At the beginning of 2024, in relation to the 2024 Basque regional elections, Vaquero was one of the signatories of the manifesto Elkarrekin Sumar Bai (in Basque, Together Unite Yes) in favour of Podemos Euskadi and Sumar Mugimendua standing together in electoral coalition on a unitary list for the 2024 Basque elections, a manifesto that had more than five hundred signatories from the political, cultural and social spheres such as Vaquero himself, Eneritz de Madariaga, Guillermo Presa, Iker Mojón, Casimiro Castaño, Israel Escalante, Eder García López, Alberto Bezunartea, Pablo Fernández Mezo, Antonio Duplá, Koldo Unceta, Lourdes Oñederra, Imanol Zubero, Estíbaliz de Miguel Calvo, Marije Goikoetxea, Ander Gutiérrez-Solana, Idoye Zabala, Miguel Aranburuzabala, Ane Sufrate Abasolo or Ekaitz Cancela.

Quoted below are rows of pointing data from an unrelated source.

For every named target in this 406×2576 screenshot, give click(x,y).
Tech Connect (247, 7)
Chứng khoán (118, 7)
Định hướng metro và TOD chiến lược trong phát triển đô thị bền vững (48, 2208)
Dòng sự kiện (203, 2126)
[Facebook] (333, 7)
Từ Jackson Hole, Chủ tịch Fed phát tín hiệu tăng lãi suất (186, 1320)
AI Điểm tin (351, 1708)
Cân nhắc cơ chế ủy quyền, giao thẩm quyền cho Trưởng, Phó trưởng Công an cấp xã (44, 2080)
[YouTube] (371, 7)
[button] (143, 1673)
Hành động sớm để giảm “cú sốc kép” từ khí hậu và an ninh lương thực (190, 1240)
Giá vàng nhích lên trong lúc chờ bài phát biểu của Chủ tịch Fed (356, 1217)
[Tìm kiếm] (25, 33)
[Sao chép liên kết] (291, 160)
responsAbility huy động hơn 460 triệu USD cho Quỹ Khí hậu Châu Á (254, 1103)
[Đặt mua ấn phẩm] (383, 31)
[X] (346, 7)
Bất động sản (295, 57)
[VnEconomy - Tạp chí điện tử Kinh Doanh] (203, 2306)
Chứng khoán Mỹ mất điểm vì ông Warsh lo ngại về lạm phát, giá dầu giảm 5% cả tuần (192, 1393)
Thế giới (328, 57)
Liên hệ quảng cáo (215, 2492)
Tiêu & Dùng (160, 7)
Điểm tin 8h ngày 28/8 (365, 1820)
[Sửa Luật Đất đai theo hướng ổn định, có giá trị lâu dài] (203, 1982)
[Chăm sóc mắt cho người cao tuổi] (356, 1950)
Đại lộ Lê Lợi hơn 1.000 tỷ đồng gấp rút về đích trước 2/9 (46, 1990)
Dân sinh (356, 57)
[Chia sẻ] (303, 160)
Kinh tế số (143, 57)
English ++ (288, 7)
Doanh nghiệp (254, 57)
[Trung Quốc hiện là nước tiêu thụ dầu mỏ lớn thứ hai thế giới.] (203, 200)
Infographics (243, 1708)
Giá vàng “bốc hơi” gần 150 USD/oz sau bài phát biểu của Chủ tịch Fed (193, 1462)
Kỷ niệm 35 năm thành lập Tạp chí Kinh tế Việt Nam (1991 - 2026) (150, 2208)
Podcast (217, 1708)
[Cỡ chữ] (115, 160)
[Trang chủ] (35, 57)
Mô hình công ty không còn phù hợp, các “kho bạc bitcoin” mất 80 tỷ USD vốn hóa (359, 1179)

=== General coordinator of Podemos Euskadi ===
At the end of 2024, in the internal elections of the Podemos Euskadi political party, Vaquero presented his candidacy for general coordinator, against the other candidacy presented by Miren Echeveste. On the list headed by Vaquero he was accompanied by Maite Gartzia, Mariví Eizaguirre, Inés Unzaga, Alfonso Arroyo and Soraya Pereira. Vaquero's candidacy obtained 308 endorsements, compared to the 303 endorsements obtained by Echeveste's candidacy. Finally, Vaquero's candidacy was the winner, obtaining 46.5% of the votes, while Echeveste's obtained 44.6% of the votes. With this, Vaquero became the new general coordinator of Podemos Euskadi, succeeding Pilar Garrido at the head of the party. In his appearance after the election result, Vaquero declared that his objective as the new general coordinator of the party was to "recover militancy and strength in the streets".

== Personal life ==
He currently lives in Sestao. He is married to politician Soraya Pereira. They have two daughters.